TRY IT: In the entries below, count the lines holding "coordinates". Reply with the number only.

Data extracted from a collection
■ ■ ■ ■

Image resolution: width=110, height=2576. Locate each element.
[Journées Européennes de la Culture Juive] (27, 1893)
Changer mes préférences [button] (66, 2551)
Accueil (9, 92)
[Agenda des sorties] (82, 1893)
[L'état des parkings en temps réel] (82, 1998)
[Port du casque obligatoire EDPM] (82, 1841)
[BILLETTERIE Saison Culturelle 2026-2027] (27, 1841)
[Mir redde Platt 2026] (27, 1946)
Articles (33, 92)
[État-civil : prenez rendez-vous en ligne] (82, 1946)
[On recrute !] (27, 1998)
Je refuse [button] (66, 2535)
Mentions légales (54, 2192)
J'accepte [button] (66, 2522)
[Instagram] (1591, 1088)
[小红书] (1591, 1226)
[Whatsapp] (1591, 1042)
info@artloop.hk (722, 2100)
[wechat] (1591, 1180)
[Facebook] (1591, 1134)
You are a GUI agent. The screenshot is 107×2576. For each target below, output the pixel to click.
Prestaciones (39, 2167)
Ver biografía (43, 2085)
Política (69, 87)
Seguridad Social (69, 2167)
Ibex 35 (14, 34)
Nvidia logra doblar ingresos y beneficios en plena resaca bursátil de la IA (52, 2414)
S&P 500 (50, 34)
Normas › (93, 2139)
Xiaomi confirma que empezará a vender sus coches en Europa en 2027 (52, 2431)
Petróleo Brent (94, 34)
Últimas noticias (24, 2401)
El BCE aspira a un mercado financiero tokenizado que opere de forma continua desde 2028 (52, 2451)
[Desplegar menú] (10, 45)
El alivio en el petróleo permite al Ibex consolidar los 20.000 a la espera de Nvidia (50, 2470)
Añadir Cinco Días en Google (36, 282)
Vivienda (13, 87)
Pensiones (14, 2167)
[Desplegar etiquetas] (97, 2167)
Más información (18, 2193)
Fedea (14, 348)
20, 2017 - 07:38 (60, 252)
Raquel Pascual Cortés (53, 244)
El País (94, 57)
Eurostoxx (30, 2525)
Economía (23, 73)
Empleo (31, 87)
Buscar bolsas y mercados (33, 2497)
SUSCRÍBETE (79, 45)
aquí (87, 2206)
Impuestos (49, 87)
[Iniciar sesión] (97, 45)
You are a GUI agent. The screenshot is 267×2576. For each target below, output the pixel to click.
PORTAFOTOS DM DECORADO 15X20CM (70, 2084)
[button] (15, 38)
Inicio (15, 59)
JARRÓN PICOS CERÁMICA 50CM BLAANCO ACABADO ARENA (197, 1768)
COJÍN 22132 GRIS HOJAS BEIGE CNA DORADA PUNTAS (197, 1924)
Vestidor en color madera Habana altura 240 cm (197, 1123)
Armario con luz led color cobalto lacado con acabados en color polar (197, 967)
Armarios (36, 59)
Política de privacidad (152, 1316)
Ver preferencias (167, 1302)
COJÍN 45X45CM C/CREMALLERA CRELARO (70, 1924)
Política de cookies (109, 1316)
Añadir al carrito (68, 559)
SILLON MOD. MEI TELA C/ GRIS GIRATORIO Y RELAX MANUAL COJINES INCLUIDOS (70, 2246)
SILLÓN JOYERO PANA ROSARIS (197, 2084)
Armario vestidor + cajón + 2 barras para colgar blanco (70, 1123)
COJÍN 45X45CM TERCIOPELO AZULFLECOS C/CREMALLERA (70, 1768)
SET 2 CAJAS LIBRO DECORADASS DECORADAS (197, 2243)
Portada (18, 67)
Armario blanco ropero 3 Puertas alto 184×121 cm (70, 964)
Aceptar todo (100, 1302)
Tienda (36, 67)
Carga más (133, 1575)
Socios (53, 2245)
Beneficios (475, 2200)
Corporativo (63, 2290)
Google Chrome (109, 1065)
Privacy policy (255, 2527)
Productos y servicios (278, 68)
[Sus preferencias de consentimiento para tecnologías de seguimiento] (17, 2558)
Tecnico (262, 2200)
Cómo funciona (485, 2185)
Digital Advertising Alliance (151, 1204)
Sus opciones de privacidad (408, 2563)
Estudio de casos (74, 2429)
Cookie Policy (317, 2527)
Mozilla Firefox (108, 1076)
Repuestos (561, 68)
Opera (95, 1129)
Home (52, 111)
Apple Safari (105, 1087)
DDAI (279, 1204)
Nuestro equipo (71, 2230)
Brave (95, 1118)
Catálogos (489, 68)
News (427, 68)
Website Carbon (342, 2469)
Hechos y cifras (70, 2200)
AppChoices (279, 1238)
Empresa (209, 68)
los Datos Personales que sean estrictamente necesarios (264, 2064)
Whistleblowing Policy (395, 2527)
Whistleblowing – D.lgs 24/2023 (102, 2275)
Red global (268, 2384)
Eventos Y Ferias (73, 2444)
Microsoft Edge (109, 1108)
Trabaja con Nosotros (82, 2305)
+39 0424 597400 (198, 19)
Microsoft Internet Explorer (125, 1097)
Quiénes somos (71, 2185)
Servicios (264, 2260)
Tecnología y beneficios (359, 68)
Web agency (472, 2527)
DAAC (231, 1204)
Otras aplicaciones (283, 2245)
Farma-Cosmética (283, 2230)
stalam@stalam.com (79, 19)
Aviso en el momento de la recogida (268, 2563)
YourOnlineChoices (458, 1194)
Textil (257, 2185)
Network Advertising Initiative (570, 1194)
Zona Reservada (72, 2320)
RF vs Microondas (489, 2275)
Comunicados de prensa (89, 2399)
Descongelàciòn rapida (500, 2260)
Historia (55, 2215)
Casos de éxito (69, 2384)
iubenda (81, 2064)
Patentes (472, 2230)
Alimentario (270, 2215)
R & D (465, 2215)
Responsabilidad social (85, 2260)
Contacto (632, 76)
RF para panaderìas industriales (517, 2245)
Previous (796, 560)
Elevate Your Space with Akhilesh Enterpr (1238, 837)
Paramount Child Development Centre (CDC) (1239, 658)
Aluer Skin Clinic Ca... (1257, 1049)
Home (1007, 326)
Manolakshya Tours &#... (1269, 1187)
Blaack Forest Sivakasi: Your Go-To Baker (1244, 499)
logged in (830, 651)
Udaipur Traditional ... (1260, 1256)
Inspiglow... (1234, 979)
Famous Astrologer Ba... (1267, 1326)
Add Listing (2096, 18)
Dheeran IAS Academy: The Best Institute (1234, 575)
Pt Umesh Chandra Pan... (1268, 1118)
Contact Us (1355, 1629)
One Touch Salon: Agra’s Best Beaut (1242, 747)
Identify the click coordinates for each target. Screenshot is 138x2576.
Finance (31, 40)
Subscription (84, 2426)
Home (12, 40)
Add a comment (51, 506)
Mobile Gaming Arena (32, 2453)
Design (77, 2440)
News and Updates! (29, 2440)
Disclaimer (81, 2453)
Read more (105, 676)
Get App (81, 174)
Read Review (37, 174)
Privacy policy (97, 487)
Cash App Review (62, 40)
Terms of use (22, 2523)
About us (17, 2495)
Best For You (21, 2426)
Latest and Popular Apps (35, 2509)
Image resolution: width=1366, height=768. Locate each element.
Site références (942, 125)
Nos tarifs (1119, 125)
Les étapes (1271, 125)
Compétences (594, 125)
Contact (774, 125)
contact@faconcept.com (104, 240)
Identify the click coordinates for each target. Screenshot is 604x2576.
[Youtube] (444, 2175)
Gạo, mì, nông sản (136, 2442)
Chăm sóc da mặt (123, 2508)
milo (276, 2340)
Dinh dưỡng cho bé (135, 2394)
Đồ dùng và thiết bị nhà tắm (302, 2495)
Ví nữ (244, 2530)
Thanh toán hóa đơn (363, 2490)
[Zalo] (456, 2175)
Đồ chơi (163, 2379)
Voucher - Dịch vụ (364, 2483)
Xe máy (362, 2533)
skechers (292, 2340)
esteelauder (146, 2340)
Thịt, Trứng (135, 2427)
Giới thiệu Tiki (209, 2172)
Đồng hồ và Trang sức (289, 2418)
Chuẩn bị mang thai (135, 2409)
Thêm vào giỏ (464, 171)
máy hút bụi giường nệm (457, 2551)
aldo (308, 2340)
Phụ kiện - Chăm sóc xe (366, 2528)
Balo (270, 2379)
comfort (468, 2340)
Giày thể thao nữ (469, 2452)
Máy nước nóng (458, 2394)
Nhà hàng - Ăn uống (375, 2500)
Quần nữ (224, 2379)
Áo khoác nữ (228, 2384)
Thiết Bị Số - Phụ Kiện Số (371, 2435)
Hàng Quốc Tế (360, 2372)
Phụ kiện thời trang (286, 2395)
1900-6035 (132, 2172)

■ ■ ■ ■

EXERCISE RESPONSE: 2